Sunday, 29 July 2012

String objects are immutable



String is one of the most important classes in Java API.String objects are immutable. It means that once an object is created it cannot be modified.Immutable objects are automatically thread safe/synchronized.Apart from String class, all the other Wrapper classes like Integer,Boolean,Character,Byte.., etc are also Immutable.

A string object can be created either by using new operator or  by using sting literals.

String txt1 = "Text1";
// this creates an object with value "Text1" and assigns to txt1 in the string constant pool.(String constant pool is maintained by the JVM, for memory management.This way it looks for the string constant pool to find out if there is already an object with the same value, if so, it makes this reference to point to the same object instead of creating another object).

eg., if there had been another object created like this before
String txt2 = "Text1";
then String txt1 = "Text1"; will merely assign the txt1 reference variable to "Text1" object.This way there may be a lot of references pointing to the same object. If some other program is allowed to modify the object, then there might be problems for the other references.This is the reason why String objects have been made immutable. 

String txt1 = new String("Text1");
//this creates a new object with value "Text1" and assigns to txt1 in the heap.

To check the above, we can use the == operator and .equals() method.

== operator checks if the references are pointing to same object.
.equals() checks if the values are same in both the objects.

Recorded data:
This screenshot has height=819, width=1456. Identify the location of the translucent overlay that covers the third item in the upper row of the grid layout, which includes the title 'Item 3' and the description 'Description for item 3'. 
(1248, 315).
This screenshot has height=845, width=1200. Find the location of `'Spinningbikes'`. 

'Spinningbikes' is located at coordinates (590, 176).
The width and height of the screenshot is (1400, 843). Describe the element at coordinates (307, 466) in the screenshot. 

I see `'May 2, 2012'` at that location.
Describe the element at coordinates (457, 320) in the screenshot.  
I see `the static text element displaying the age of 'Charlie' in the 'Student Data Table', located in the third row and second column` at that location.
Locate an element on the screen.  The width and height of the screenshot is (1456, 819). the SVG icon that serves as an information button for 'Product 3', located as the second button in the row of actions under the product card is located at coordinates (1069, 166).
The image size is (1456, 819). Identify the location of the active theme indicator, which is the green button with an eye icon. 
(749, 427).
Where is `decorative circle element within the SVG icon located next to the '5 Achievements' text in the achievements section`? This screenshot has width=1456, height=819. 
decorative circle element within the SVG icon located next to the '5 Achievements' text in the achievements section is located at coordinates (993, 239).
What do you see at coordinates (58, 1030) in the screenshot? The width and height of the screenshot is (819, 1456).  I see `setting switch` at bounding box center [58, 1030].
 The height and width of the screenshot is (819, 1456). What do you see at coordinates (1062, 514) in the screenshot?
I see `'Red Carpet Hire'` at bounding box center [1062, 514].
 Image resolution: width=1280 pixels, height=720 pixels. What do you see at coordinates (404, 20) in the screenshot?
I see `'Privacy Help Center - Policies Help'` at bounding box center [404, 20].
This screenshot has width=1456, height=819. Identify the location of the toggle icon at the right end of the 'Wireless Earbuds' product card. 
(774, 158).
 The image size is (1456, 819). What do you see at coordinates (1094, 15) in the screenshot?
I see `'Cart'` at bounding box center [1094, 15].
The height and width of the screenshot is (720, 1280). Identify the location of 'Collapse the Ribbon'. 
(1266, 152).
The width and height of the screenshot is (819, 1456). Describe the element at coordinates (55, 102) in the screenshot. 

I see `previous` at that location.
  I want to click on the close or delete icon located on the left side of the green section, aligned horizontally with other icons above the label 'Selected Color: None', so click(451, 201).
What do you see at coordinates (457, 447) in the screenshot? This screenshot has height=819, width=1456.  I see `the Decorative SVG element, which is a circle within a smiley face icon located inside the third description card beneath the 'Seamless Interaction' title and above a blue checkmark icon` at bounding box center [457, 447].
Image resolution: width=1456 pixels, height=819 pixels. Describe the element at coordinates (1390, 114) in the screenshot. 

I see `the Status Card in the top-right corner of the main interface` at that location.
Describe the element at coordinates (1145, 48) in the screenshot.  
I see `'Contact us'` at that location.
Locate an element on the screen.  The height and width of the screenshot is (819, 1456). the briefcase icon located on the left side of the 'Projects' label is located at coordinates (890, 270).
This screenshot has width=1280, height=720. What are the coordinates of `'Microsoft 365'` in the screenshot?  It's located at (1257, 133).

Study questions.
**A.** Summarize the post on Java string immutability in two sentences.
**B.** Extend the post on Java string immutability, picking up after its final sentence.
These entries come from a separate source.

Answers provided.
**A.** Java String objects cannot be modified once created, which makes them automatically thread safe, and wrapper classes such as Integer and Boolean are immutable too. A string created from a literal goes into the string constant pool maintained by the JVM, where many references may point to the same object, and strings were made immutable so that a change made through one reference cannot cause problems for the others.

**B.**
Code:
public class CheckString {
public static void main(String[] args) {
String txt1 = new String("Text1"); //object created in heap
String txt2 = "Text1"; // created in string constant pool
if(txt1 == txt2)
{
System.out.println("txt1 and txt2 references points to same  object");
 }
if(txt1.equals(txt2))
System.out.println("values are same for both txt1 and txt2");
 String txt3 = "Text1" ; // in String constant pool as already       there is "Text1" object, txt3 is made to point to it instead of     creating new one.
 if(txt2 == txt3)
   System.out.println("txt2 and txt3 points to same object");
 if(txt2.equals(txt3))
   System.out.println("txt2 and txt3 values are equal");     
 }
 }

Solution:

values are same for both txt1 and txt2
txt2 and txt3 points to same object
txt2 and txt3 values are equal


Java Heap Space:
Java's Heap space is the memory what JVM borrows from operating system and allocates for our program.Every object created with new operator is stored in this heap space.Most of the unused objects are garbage collected. But, some times we do encounter,  java.lang.OutofMemory error in our webserver console.To solve this, we can increase the heap size by overriding the -Xms and -Xmx parameters. It mentions the minimum and maximum memory size respectively.Restart the web server and the error goes away..

java -Xms<initial size> -Xmx<maximum size> program_name
eg., java -Xms64m -Xmx128m CheckApp
However if the heap size is set greater than our computer's physical memory, it leads to some error like

Error occurred during the initialization of the JVM.
Could not reserve enough space for object heap
could not create the Java virtual machine.


Solution:
Reduce the heap size lesser than the physical memory.


If the outofMemory does not go away , then we may have a memory leak. Memory leak is nothing but we have an object existing in the memory without reference, which will never be used again and it does not get garbage collected.